Key Takeaways
- Akamai’s investment in its global AI infrastructure comes in the shape of thousands of new GPUs.
- Its senior vice president, Jon Alexander, said AI hardware is driving rack densities toward the 100kW era.
- And thanks to the sheer demand and scale of AI inference, the future of it may just move to the edge.
Cloud computing and security leader Akamai just obtained thousands of NVIDIA Blackwell GPUs to expand its infrastructure — all in the name of keeping up with AI inference.
“We’re seeing our partners re-architect their infrastructure specifically to support the coming explosion of AI agents and machine-to-machine interactions,” Jon Alexander, Akamai’s Senior Vice President of Cloud Technology, told HostingAdvice.
Akamai specifically bought NVIDIA RTX PRO 6000 Blackwell Server Edition GPUs, which are designed for enterprise data centers and include 96GB of GDDR7 memory.
Instead of running AI only in giant centralized data centers, Akamai wants to run AI closer to users and machines by distributing GPUs across its global network. It’s simple: At the edge, AI systems can operate faster and at a lower cost.
“We’ve engineered our core-to-edge platform to give customers the flexibility they need to place workloads and route data where it needs to be based on their specific governance, compliance, or regulatory requirements,” Alexander explained.
Akamai plans to deploy the GPUs across its global edge network, which includes more than 4,200 locations worldwide. Its GPU cloud regions already operate in major cities, including Chicago, Seattle, Frankfurt, Paris, Singapore, Osaka, and Mumbai.
The 100kW Rack Era
AI inference is fast-pushing rack power usage: Akamai says infrastructure that once ran 10kW-15kW racks are now hovering around 40kW. Alexander added there’s a “clear trajectory toward 100kW or more.”
Gartner estimates that by 2030, 75% of enterprise AI spending will be focused on inference. And that’s probably because CIOs expect AI to be involved in essentially every IT workflow by 2030.

Think about that for a moment: In just a few years, very little technical work will take place without some form of AI in the loop. It’s no wonder that the data centers we’ve built now need to be optimized to meet those demands.
But one of the biggest concerns surrounding the AI data center boom is the strain it could place on resources and the environment. Data centers already consume 1-3% of the world’s electricity, and that share is expected to grow over the next coming years.
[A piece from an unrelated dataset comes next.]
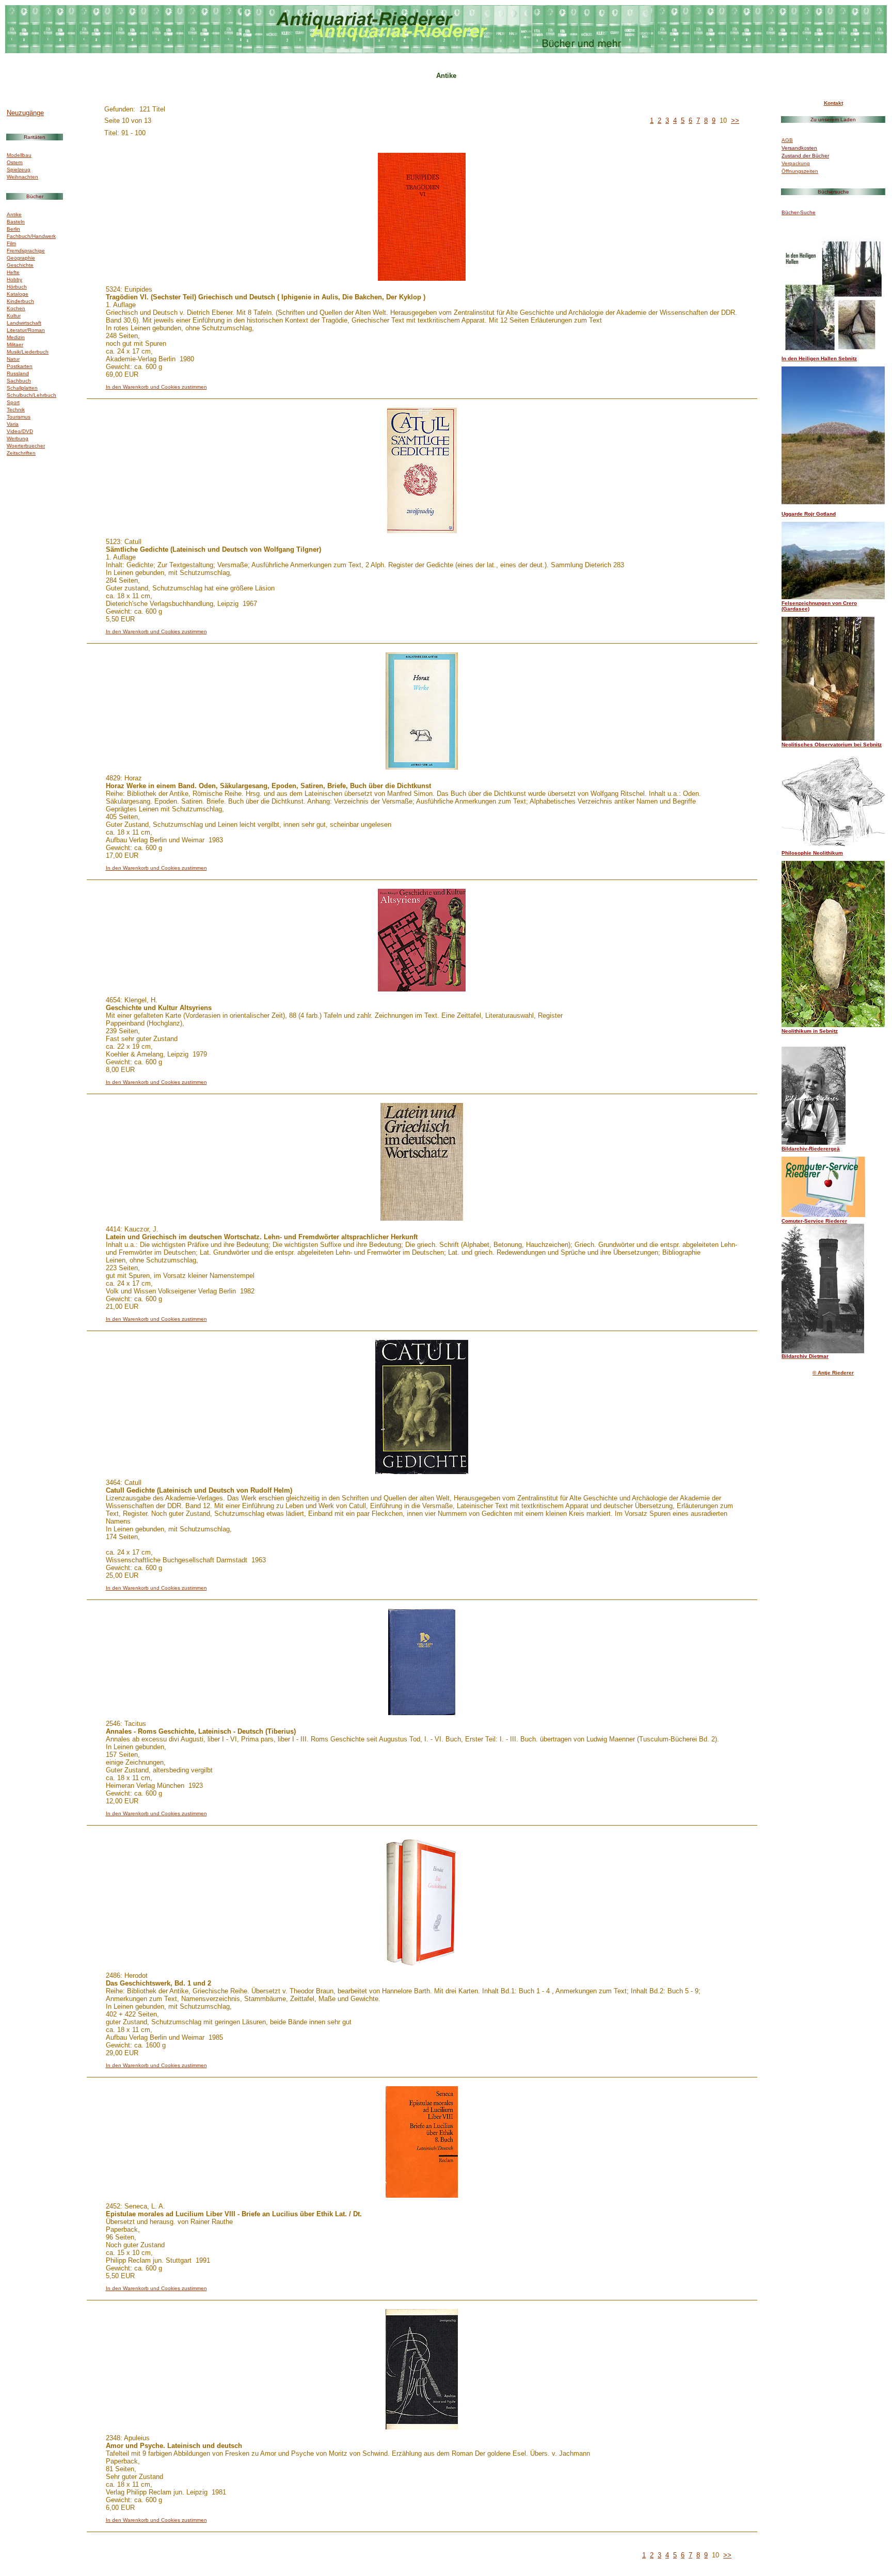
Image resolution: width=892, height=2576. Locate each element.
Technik (16, 409)
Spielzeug (18, 169)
Cooling is a major contributor: The International Energy Agency says cooling systems alone can account for 7% of energy use in efficient hyperscale facilities and more than 30% in less efficient enterprise data centers.
To deal with the heat generated by dense AI hardware, many operators are turning to liquid cooling. But those systems can require large amounts of water, pushing some data centers to rely on recycled wastewater, rainwater, or other non-potable sources instead of municipal drinking water.
Akamai hears this loud and clear — Alexander says it’s working hard to ensure that all of its AI inference data centers are built with sustainability in mind.
“We are focusing our investment into data center facilities with very low PUE ratings to ensure less energy is wasted,” he said. “Our hardware engineering teams are also actively working with our OEMs to optimize air flow and cooling architecture, including rear door heat exchangers.”
AI Is Moving to the Edge
AI happens in two stages: training and inference stages.
Training builds the AI model, and once the model is built, most of the work moves to “inferencing” — that is, running the model to do everything today’s modern user wants: answer questions, power their systems, and detect security issues as they come.
Because those responses need to happen quickly, companies like Cloudflare, AWS, Cisco, Google, and Akamai are pushing AI closer to users and devices rather than routing every request through distant cloud regions. Distributed networks like Akamai’s help deliver those responses faster and at a lower cost.
“The goal is no longer just providing rack space; it’s about providing the intelligent, high-speed distribution necessary to place workloads exactly where the use case demands,” said Alexander.